The Minimum Survival Standard (MSS) outlines the basic supplies and equipment you need to keep in a go-bag or shelter-in-place kit to sustain one individual. These standards are based on thorough research and guidance from industry leaders such as FEMA, Red Cross, CDC, and outdoor camping and survival experts.
There is a variety of advice on what to have in a go-bag. Even reputable organizations such as FEMA and Red Cross offer some differing guidance on what individuals should have. We created the Minimum Survival Standard to help provide a gold standard based on research to guide individuals in their preparations.
A go-bag should provide sufficient space to hold 3-days worth of gear and supplies outlined by the MSS and be suitable for the wearer.
A fully packed go-bag should not exceed 30% of the bodyweight of the wearer.
The material of the backpack should be constructed of high-quality durable water resistant material.
The backpack should feature padded should and hip straps.
A go-bag should contain a minimum of three liters (0.8 gallons) of drinking water per person and/or a means of purifying a minimum of 1.5 gallons (5.7 liters) of collected fresh water per person.
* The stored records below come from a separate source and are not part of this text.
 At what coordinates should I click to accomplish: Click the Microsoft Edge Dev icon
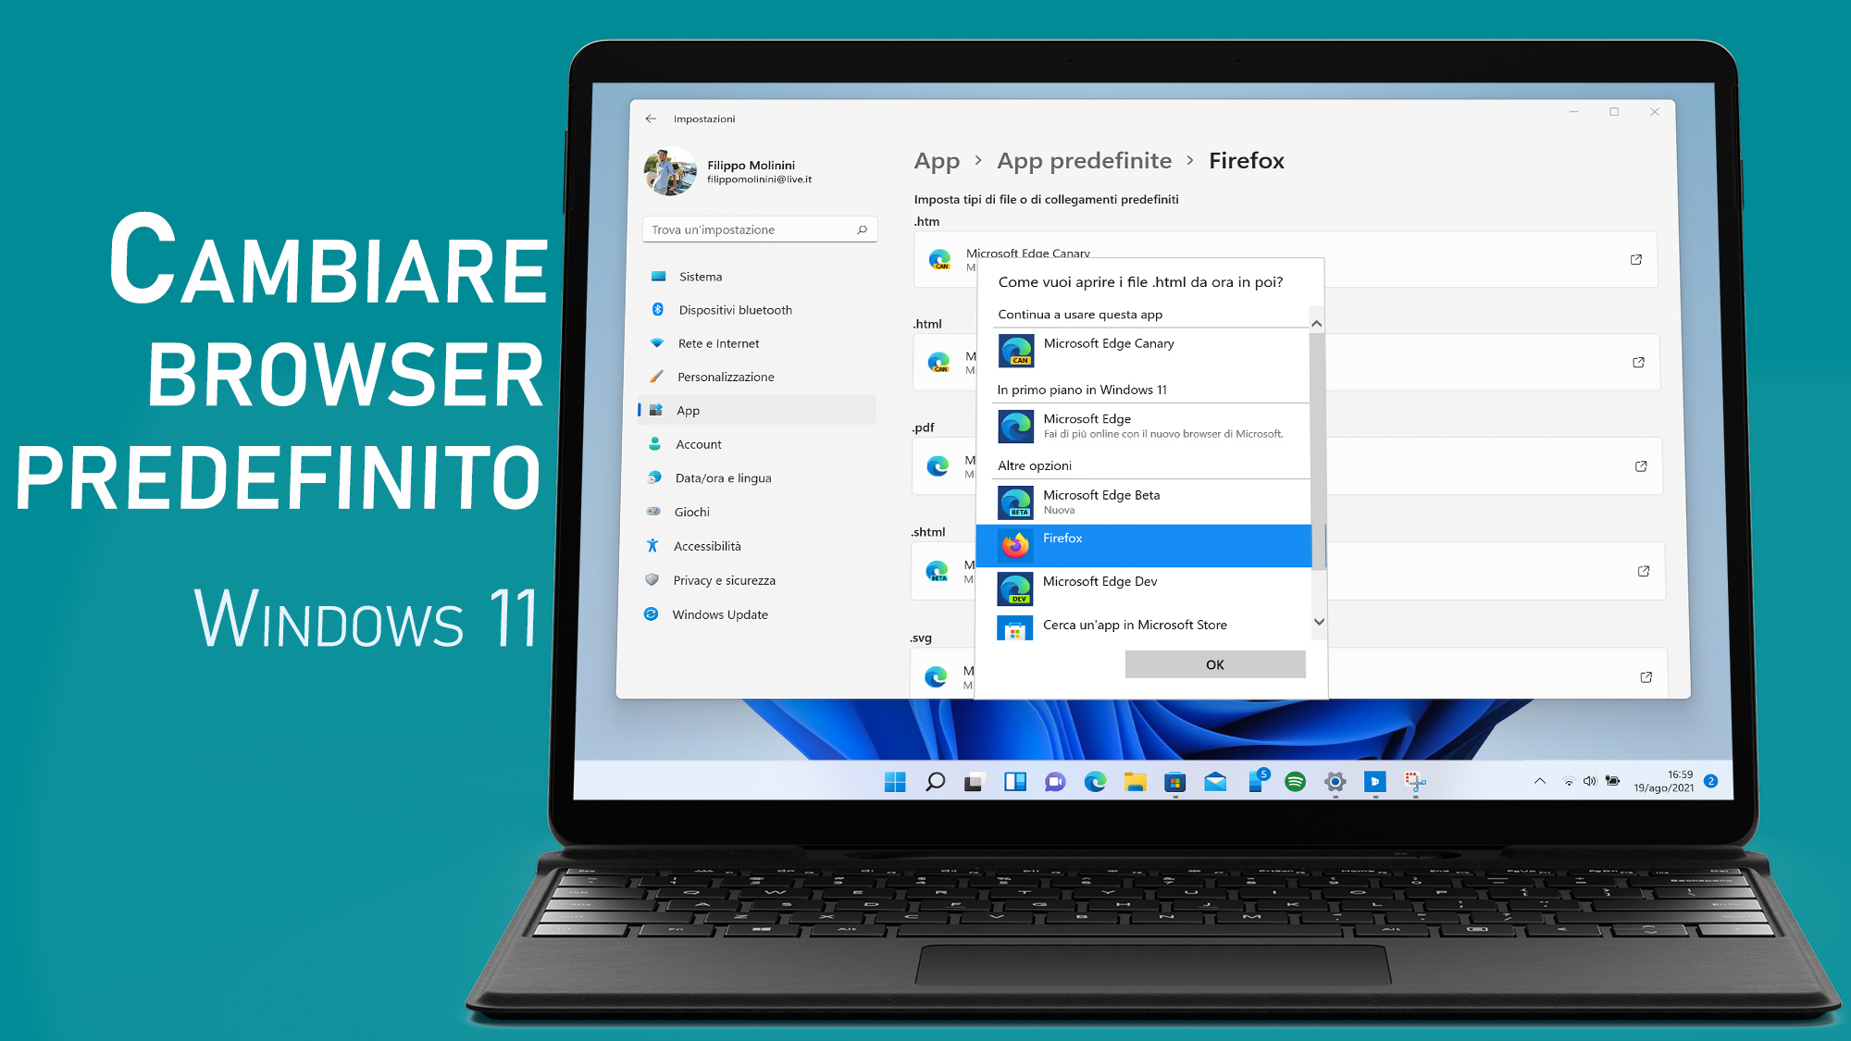coord(1017,582)
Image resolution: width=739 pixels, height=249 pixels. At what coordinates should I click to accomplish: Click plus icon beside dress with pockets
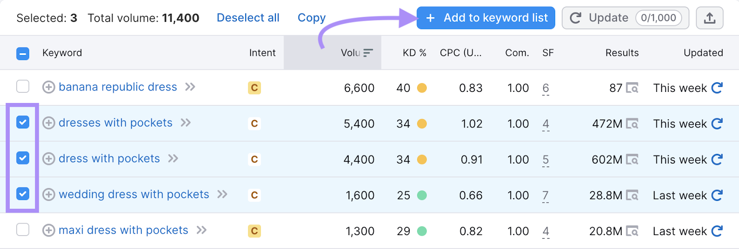pyautogui.click(x=48, y=159)
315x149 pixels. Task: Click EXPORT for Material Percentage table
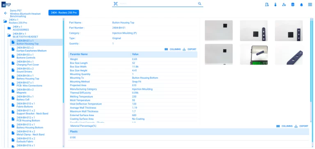pos(301,126)
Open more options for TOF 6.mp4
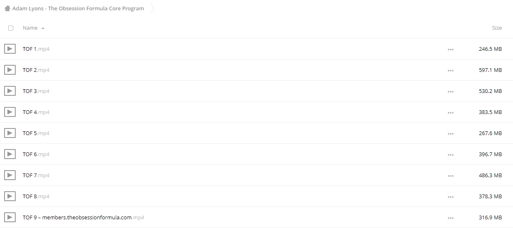The width and height of the screenshot is (513, 228). point(450,155)
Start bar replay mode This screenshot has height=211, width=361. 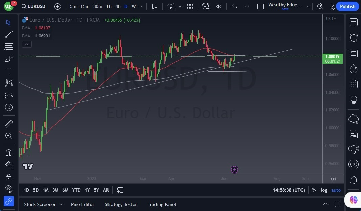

A go-bag should contain a minimum of 6,300 calories worth of lightweight shelf-stable food per person.
A go-bag should contain one complete change of clothing appropriate for the climate and season for each person including a durable pair of shoes or boots. Consider durable, lightweight, breathable, and moisture-wicking options. Commercially prepared go-bags must provide adequate space for one complete change of clothing and footwear to meet the minimum survival standard for clothing.
A go-bag should contain a portable lightweight shelter, like a tent, that provides adequate protection from the elements, sufficient space, privacy, and emotional security for each person.
A go-bag should contain a portable NOAA compatible radio, local map, and compass. A commercial go-bag should have adequate space to accommodate a map to meet the MSS.
A go-bag should contain items for oral care, perineal care, feminine hygiene, and sanitizer in addition to a NIOSH rated N95 Mask, close-fitting safety goggles, and OSHA rated first aid kit. A first aid kit should include advanced bleeding control items such as a commercial tourniquet if an individual has received proper training.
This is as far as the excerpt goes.